The Sun Also Rises (太阳照常升起) is a 2007 film directed, produced and co-written by Jiang Wen. A Chinese-Hong Kong co-production, it stars Joan Chen, Anthony Wong, Jaycee Chan, and Jiang himself. This movie is the polyptych of interconnected stories in different time-zones, shifting between a Yunnan village, a campus, and the Gobi Desert.

The film was screened in competition at the Venice International Film Festival and nominated for Golden Lion, but lost to Ang Lee's historical thriller Lust, Caution. It also premiered at the 2007 Toronto International Film Festival on 9 September, and was nominated for Achievement in Cinematography at the 2007 Asia Pacific Screen Awards. It was theatrically released in Hong Kong on 20 September 2007.

==Plot==
The movie details four interconnected stories.

In the first story, madness and mischief reign as a single mother (Zhou Yun) drives her devoted son (Jaycee Chan) to distraction with her daredevil antics in pursuit of tranquility. The agile mom climbs tall trees and stands astride a small earthen raft on the river. She treasures a beautiful pair of slippers that she is forever losing, and the son fears that, one day, the footwear will remain while his mother disappears.

In the second story, on a college campus, two old friends find their friendship tested by rivalry over a woman. Doctor Lin (Joan Chen) is the mistress of Old Tang (Jiang Wen), but she finds herself drawn to a teacher named Liang (Anthony Wong). When Liang is accused of groping women at a campus gathering, Lin offers her rear end behind a curtain to determine whose was the guilty hand.

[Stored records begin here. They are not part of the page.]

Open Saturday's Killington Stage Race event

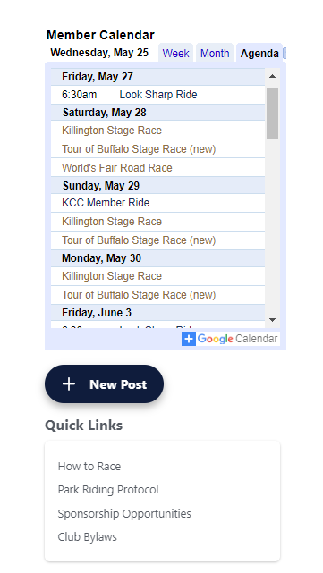[112, 131]
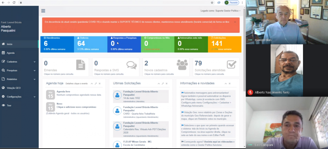Viewport: 328px width, 149px height.
Task: Collapse the Agenda hoje panel with chevron
Action: pos(92,83)
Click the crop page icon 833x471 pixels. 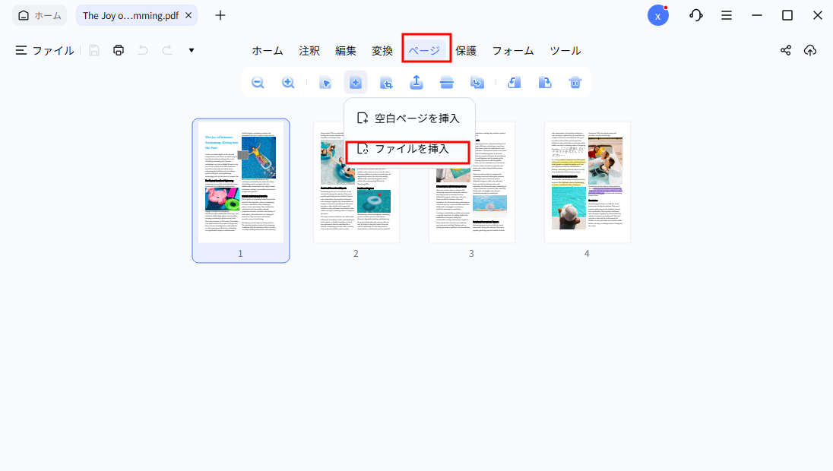386,83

In the third story, Old Tang, who is a hunter, has a young wife (Kong Wei) who begins a relationship with the madwoman's son. One day, Tang overhears their noises of passion and his wife whispering that her husband says her belly is like velvet. He is determined to shoot the young man, but is taken aback when the boy asks him, "What is velvet?"

The final episode involves all the characters in a dreamlike sequence that brings their lives full circle.

==Cast==
- Jiang Wen as Old Tang
- Joan Chen as Doctor Lin
- Zhou Yun as Mad Mother
- Jaycee Chan as The Son
- Anthony Wong as Teacher Liang
- Kong Wei as Tang's Wife

==Reviews==
The film received mostly positive reviews from critics, despite its mediocre commercial reception. Writers at the 2007 Toronto International Film Festival mentioned "a new aesthetic of magical realism, Jiang deftly defies the gravity of linear storytelling to produce sheer visual poetry. This gallery of lavishly composed frames may seem to follow an irrational logic but, in the end, the imagery is as rare and precious as velvet was scarce in the isolated China the film so vividly depicts." Ray Bennett of The Hollywood Reporter wrote "Fluid motion and glorious colors provide a visual treat in Jiang Wen's sumptuous romantic fantasy... besides being wonderful to look at, The Sun Also Rises is great fun, with sure-handed performances." Moreover, the film was rumored to be China's official entries to the 2008 Oscars bidding with Lust, Caution and The Warlords.

Critic and filmmaker Bilge Ebiri, however, described it as perhaps "one of the strangest pictures I've ever seen" and found it increasingly "more frenetic and absurd", despite acknowledging a "stylish delirium" near the end. Writing in Muse Magazine, Perry Lam also gave a negative review, criticizing "Jiang's timidity and the small-mindedness of his new movie."